> _Your task_: Locate the line that contains "Pages (63, 270)" in the entries below, then repeat it and every following line through the line that contains "[menuitem] (103, 176)", exactly, and no others.

> _Dataset records_:
----

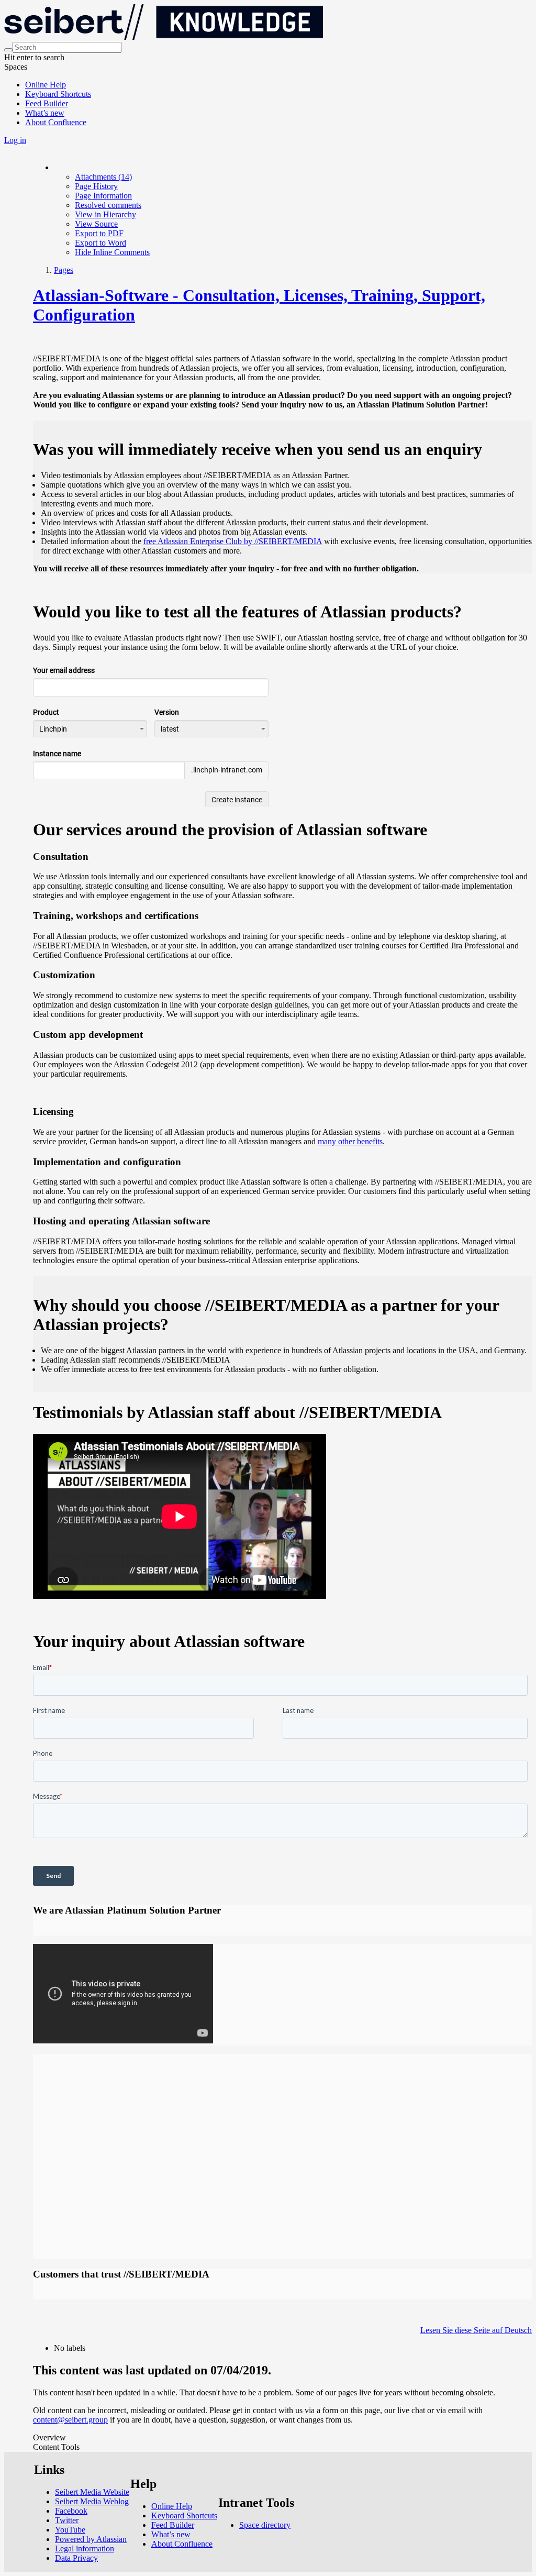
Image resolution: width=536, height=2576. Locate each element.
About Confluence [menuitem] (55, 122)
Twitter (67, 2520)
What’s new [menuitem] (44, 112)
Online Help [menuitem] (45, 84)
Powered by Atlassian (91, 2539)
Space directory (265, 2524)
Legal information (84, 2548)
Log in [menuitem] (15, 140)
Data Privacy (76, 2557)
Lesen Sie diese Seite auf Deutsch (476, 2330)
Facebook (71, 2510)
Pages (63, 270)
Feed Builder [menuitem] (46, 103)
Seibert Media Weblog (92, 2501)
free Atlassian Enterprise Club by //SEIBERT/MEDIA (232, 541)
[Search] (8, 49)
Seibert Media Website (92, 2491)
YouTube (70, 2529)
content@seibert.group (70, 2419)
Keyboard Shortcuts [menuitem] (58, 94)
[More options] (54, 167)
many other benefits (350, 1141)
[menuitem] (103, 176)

----

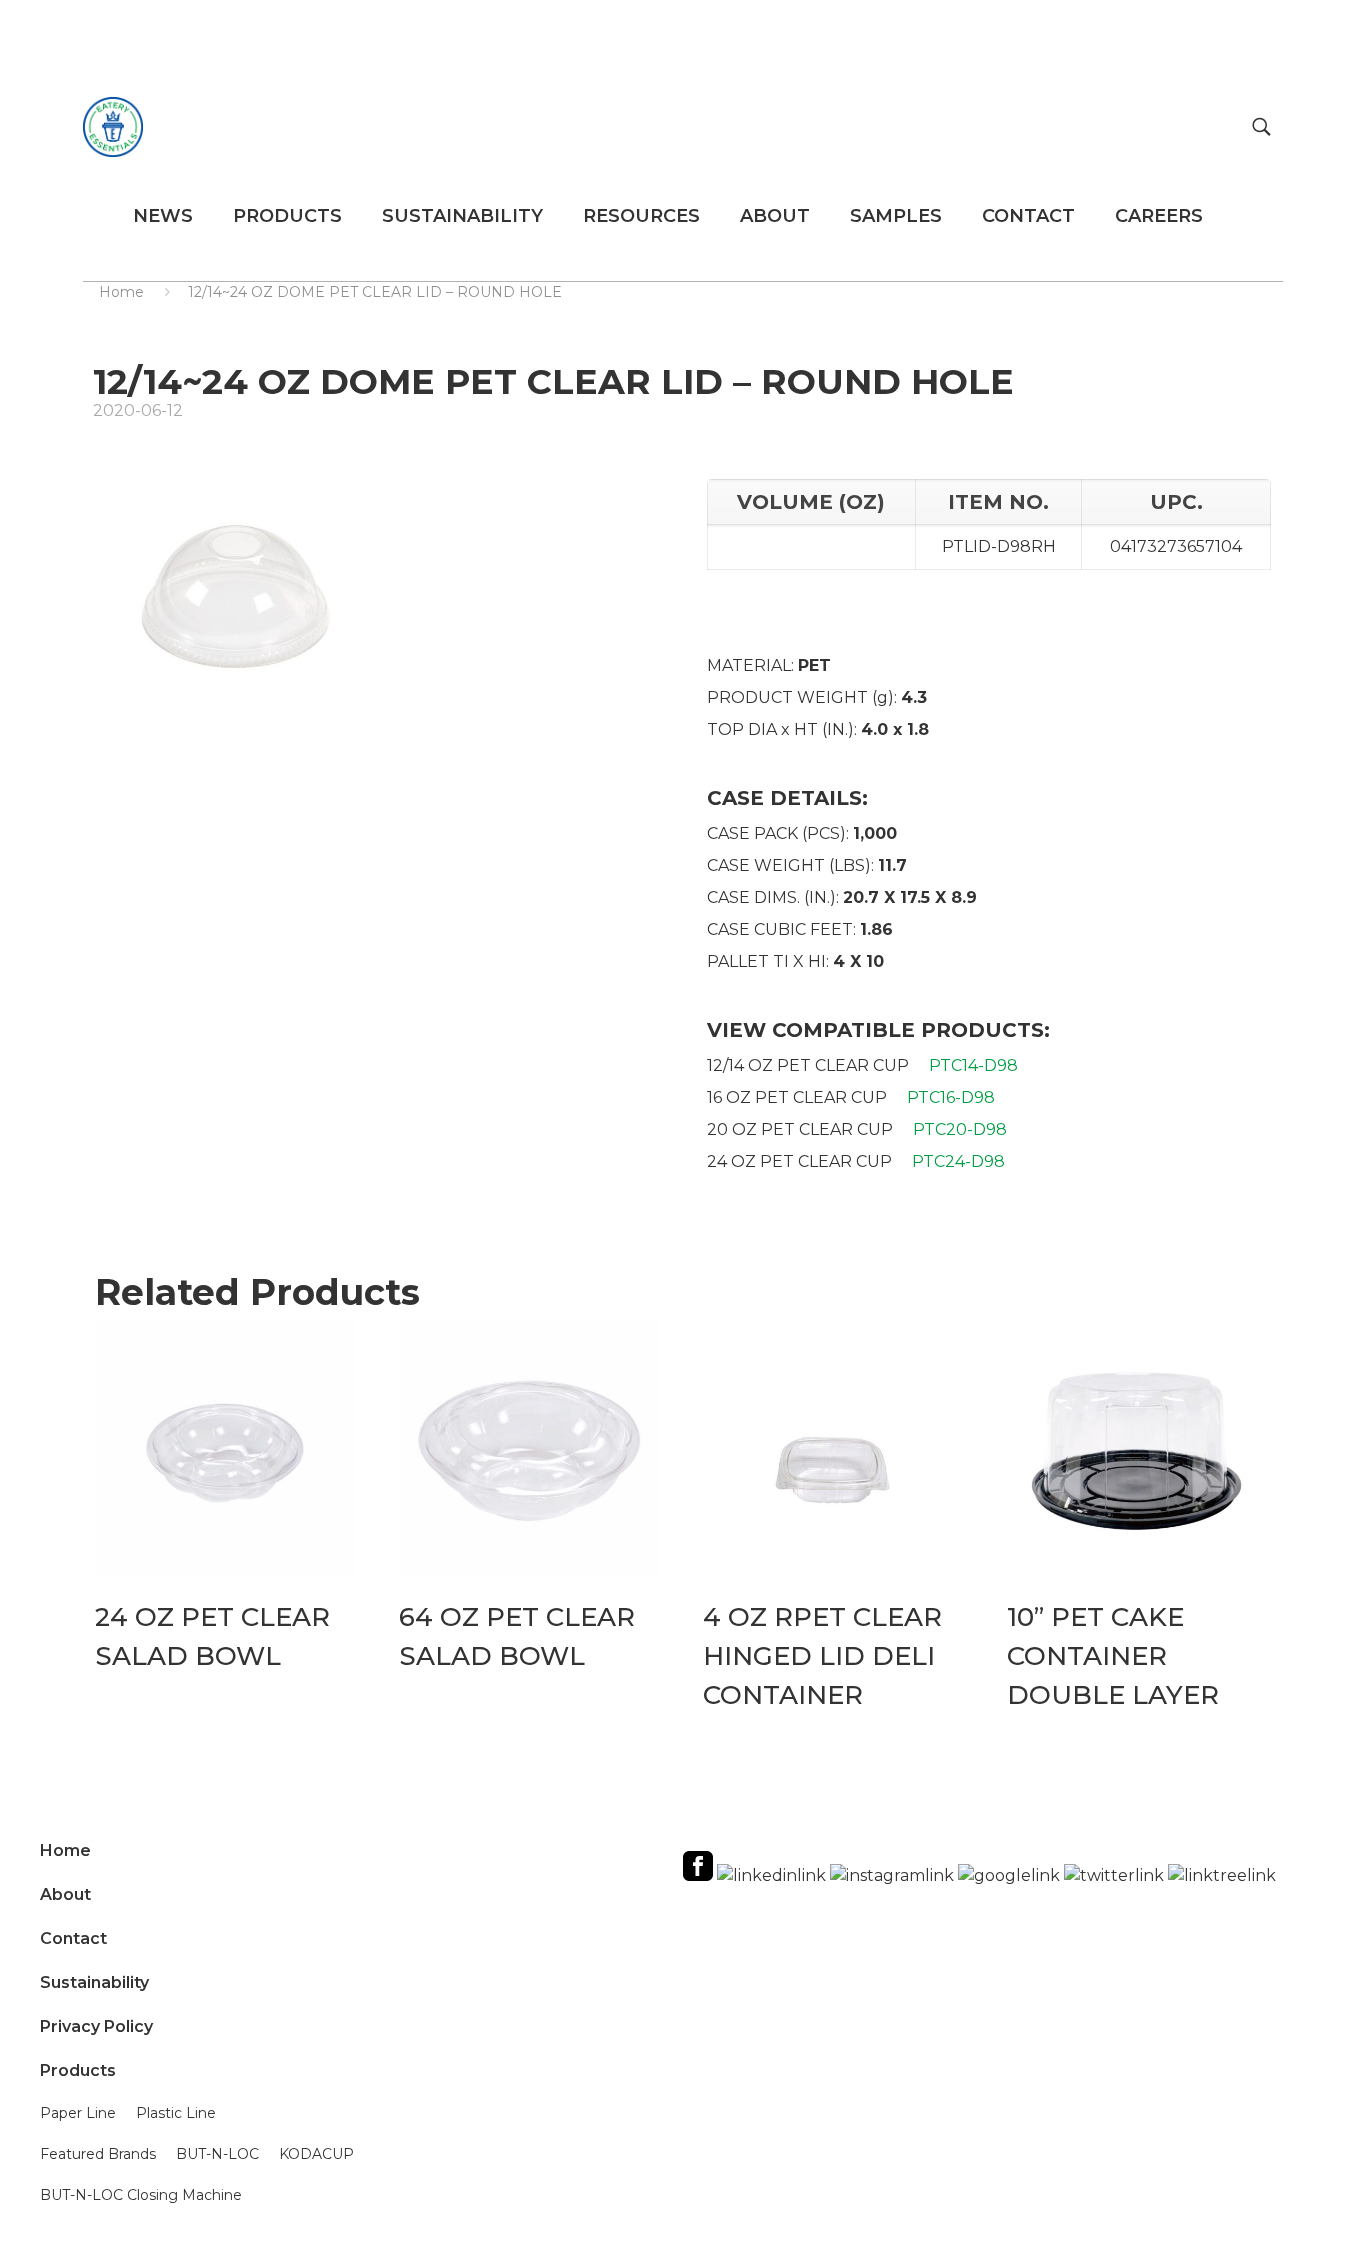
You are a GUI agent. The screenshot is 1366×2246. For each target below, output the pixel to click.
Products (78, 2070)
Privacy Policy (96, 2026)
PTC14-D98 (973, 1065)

----

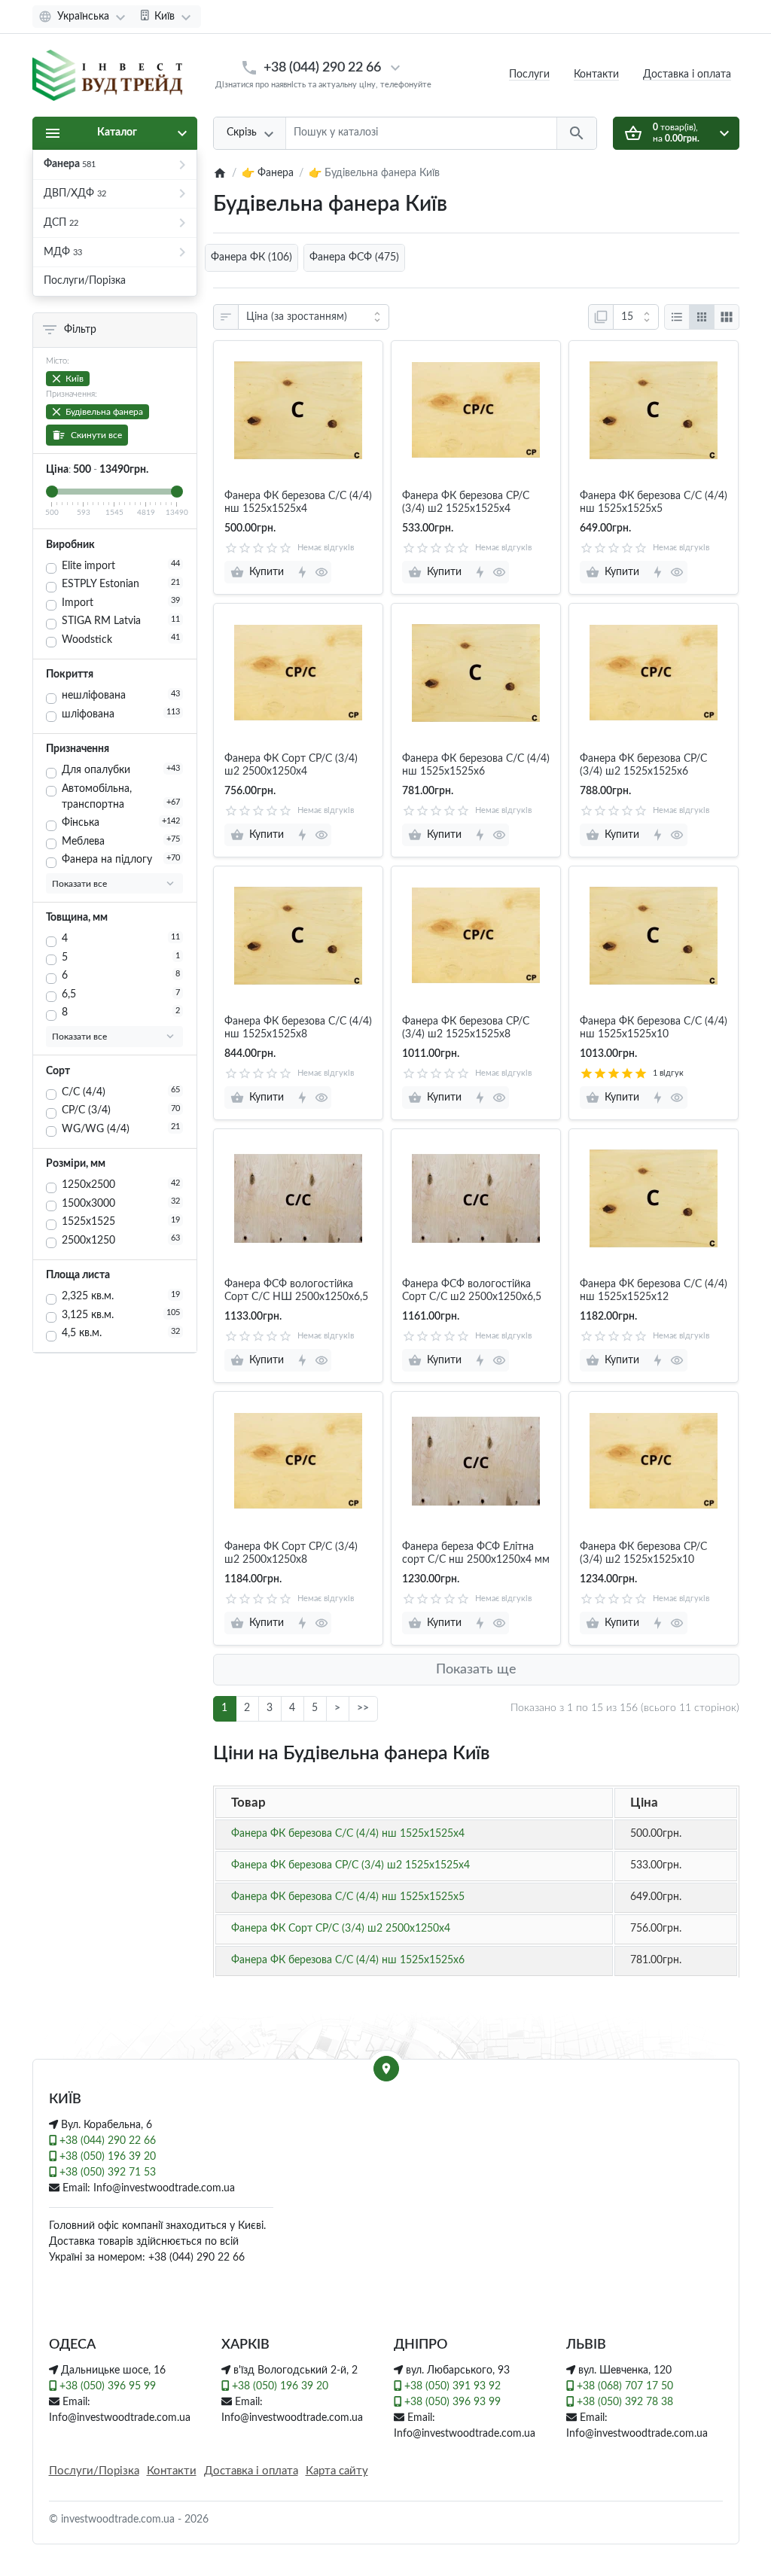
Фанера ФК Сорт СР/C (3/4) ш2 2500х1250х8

----

> _Exercise result_:
Pages (63, 270)
Feed Builder [menuitem] (46, 103)
Seibert Media Weblog (92, 2501)
free Atlassian Enterprise Club by //SEIBERT/MEDIA (232, 541)
[Search] (8, 49)
Seibert Media Website (92, 2491)
YouTube (70, 2529)
content@seibert.group (70, 2419)
Keyboard Shortcuts [menuitem] (58, 94)
[More options] (54, 167)
many other benefits (350, 1141)
[menuitem] (103, 176)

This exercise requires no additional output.